Человек тем временем зажег "летучую мышь" и подошел ближе.

- Кто такой? - спросил уже совсем тихо, однако в его голосе слышались внушительная сила и уверенность. - Куда черт... - Тут он запнулся, ступив ближе, уважительно поглядел на Виктора и неловко поправился: - Куда бог несет?

Прежде чем ответить, Виктор тоже смерил взглядом подошедшего. Тот был в военной форме с сержантскими погонами, на фуражке поблескивала красная звезда. На широкие плечи наброшен пехотинский бушлат, из-под него виднеется рядок медалей. Штаны-галифе командирские, но, видимо, перешитые из солдатских, так как до полной офицерской формы не дотягивали.
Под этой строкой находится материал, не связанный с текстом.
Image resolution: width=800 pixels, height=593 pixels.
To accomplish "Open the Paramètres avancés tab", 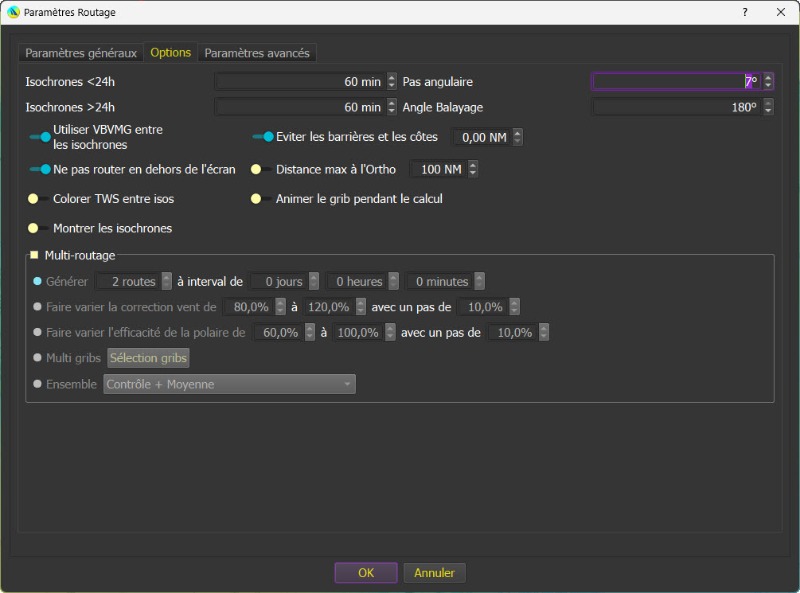I will point(257,53).
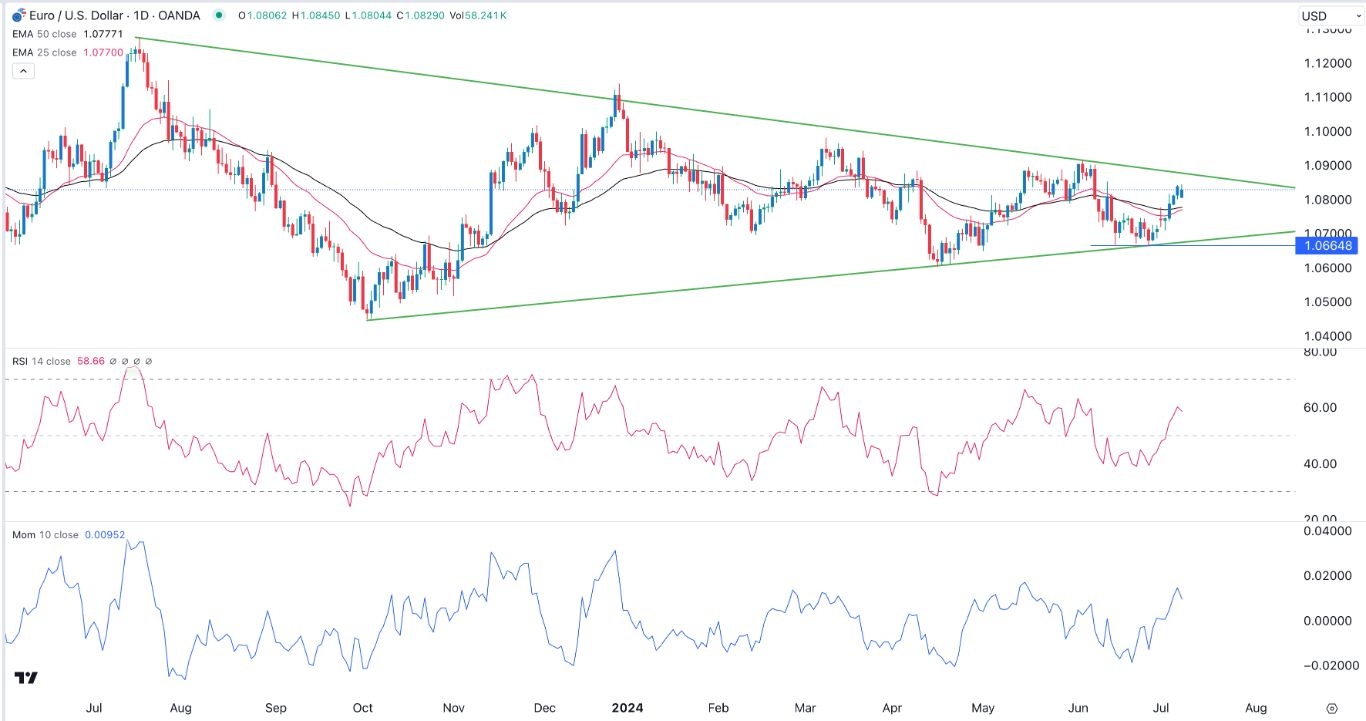Select the EMA 50 close indicator legend
This screenshot has width=1366, height=721.
(47, 35)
На ногах добротные юфтевые сапоги, влажные от росы, но не разбухшие, значит, ходил мало, видимо, спал на свежем воздухе возле белого коня.

"Зачем такому дворняжка? - невольно подумалось Виктору. - Сам сумеет постоять за себя. И защитить кого надо!"

- Иду в Хреновое, - неохотно сообщил Виктор, не ожидая никакой пользы от такого разговора со случайным военным.

- Куда? - переспросил тот и хохотнул, приоткрыв губастый рот.

Виктор повторил.

- Ни хрена не понимаю! - уже громко и недоуменно промолвил военный. И, обернувшись назад, крикнул: - Христя-а!

Кудлатая собачонка вздрогнула от его возгласа и прижалась к земле шерстистым и, наверное, мокрым животом. Звучное эхо полетело и раскатами загрохотало в невидимом отсюда лесу. Христя услышала бы этот зов, если б была бог весть как далеко отсюда. Но она находилась близко, и вскоре Виктор не столько разглядел, сколько услышал, что к ним бежит, задыхаясь от спешки, женщина.

- Наш конюх, - доброжелательно объяснил военный и еще ближе подошел к Виктору, глянул на его гвардейский значок на гимнастерке и на погоны. Прошу прощения, товарищ гвардии лейтенант! Видать, я тут... Сейчас все выясним.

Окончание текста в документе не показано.